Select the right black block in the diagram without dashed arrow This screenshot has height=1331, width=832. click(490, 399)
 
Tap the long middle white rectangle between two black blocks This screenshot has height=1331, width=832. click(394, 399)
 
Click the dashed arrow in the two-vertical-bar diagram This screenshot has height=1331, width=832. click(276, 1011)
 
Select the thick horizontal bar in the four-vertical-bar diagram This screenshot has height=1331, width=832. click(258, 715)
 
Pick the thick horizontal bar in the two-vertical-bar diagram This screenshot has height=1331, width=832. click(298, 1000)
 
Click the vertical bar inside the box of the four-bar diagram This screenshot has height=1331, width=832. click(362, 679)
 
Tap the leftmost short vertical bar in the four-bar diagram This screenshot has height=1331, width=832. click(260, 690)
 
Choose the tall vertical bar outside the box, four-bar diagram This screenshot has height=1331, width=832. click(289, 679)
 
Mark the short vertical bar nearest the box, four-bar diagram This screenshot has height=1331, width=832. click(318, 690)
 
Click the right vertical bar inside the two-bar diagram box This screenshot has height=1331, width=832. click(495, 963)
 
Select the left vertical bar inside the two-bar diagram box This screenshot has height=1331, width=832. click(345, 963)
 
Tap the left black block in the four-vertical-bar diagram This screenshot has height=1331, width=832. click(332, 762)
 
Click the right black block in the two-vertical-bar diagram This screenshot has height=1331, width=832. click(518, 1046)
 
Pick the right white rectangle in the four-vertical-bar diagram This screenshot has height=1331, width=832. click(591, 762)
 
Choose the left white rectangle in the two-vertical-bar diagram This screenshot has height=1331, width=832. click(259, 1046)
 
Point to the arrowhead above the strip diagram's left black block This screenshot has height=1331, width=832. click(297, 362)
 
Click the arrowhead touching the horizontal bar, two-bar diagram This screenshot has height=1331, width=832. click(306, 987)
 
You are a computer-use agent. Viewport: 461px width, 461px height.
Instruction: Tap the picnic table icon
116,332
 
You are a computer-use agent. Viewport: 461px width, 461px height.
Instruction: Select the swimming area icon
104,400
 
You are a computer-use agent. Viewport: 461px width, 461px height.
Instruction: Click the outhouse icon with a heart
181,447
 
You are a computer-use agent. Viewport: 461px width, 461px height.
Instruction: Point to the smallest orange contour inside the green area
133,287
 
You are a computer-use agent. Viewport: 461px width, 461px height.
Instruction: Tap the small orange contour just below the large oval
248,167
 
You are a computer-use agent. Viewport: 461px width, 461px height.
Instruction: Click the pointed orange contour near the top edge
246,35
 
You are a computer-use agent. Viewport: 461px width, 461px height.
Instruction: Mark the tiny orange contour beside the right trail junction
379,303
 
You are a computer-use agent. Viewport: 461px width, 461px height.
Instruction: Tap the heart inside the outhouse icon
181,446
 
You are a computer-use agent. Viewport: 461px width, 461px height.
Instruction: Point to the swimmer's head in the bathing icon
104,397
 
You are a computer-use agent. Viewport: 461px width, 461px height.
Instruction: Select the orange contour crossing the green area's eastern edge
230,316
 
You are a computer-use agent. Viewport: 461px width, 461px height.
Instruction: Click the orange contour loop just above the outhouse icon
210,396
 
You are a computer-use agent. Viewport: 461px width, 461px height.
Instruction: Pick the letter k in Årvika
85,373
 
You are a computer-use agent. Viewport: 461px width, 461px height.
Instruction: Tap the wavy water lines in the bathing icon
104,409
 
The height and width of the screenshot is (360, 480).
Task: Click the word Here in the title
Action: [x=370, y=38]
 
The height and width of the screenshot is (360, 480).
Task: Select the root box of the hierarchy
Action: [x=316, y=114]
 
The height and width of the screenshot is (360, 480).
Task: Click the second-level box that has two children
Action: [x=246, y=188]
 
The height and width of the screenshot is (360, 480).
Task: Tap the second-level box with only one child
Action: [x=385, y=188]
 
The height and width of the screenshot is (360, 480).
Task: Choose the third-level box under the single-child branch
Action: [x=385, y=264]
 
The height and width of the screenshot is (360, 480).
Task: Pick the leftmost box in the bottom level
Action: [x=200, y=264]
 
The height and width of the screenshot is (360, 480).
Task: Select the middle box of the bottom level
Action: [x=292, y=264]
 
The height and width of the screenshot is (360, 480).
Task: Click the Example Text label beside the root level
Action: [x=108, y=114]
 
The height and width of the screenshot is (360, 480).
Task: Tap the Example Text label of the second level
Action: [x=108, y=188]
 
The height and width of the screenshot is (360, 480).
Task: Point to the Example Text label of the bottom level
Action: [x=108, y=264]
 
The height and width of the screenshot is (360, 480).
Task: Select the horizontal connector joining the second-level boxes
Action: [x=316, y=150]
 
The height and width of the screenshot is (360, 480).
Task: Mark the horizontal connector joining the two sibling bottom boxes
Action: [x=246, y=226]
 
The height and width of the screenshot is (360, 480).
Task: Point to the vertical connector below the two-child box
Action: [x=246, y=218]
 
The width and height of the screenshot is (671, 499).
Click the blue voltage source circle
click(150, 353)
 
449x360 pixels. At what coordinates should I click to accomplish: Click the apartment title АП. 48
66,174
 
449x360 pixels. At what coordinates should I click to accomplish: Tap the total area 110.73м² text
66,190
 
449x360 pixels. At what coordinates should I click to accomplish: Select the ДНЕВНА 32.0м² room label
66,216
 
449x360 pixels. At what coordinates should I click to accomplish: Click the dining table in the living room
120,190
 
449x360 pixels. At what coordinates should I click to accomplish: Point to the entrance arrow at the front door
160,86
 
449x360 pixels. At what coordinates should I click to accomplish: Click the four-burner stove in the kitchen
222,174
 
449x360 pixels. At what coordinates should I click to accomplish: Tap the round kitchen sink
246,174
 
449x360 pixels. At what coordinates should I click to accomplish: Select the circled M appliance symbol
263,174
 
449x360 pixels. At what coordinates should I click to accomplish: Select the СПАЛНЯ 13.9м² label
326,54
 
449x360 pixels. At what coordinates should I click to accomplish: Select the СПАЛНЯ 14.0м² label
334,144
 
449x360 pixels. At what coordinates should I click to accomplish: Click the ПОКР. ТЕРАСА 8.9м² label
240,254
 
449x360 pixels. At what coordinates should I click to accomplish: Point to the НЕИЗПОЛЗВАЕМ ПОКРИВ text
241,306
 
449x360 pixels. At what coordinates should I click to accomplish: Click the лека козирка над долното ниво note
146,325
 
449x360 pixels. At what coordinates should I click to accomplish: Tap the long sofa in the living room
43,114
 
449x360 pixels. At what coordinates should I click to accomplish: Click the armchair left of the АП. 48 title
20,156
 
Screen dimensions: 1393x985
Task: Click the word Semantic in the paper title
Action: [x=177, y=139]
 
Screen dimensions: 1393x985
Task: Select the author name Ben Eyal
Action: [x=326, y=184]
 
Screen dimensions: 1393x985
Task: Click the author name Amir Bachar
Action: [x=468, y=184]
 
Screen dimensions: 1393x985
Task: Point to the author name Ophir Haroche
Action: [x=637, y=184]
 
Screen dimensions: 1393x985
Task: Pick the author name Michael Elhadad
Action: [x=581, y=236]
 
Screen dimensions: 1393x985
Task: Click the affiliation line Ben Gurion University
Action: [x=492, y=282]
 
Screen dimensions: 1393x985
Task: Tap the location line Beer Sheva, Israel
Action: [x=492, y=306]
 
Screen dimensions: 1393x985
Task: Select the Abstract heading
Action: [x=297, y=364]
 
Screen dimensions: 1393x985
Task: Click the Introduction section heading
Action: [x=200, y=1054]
———
## Exercise prompt
How many lines above contain the string "label", counting a match only when its case is the same? Reply with the number alone.

## Response to this exercise
7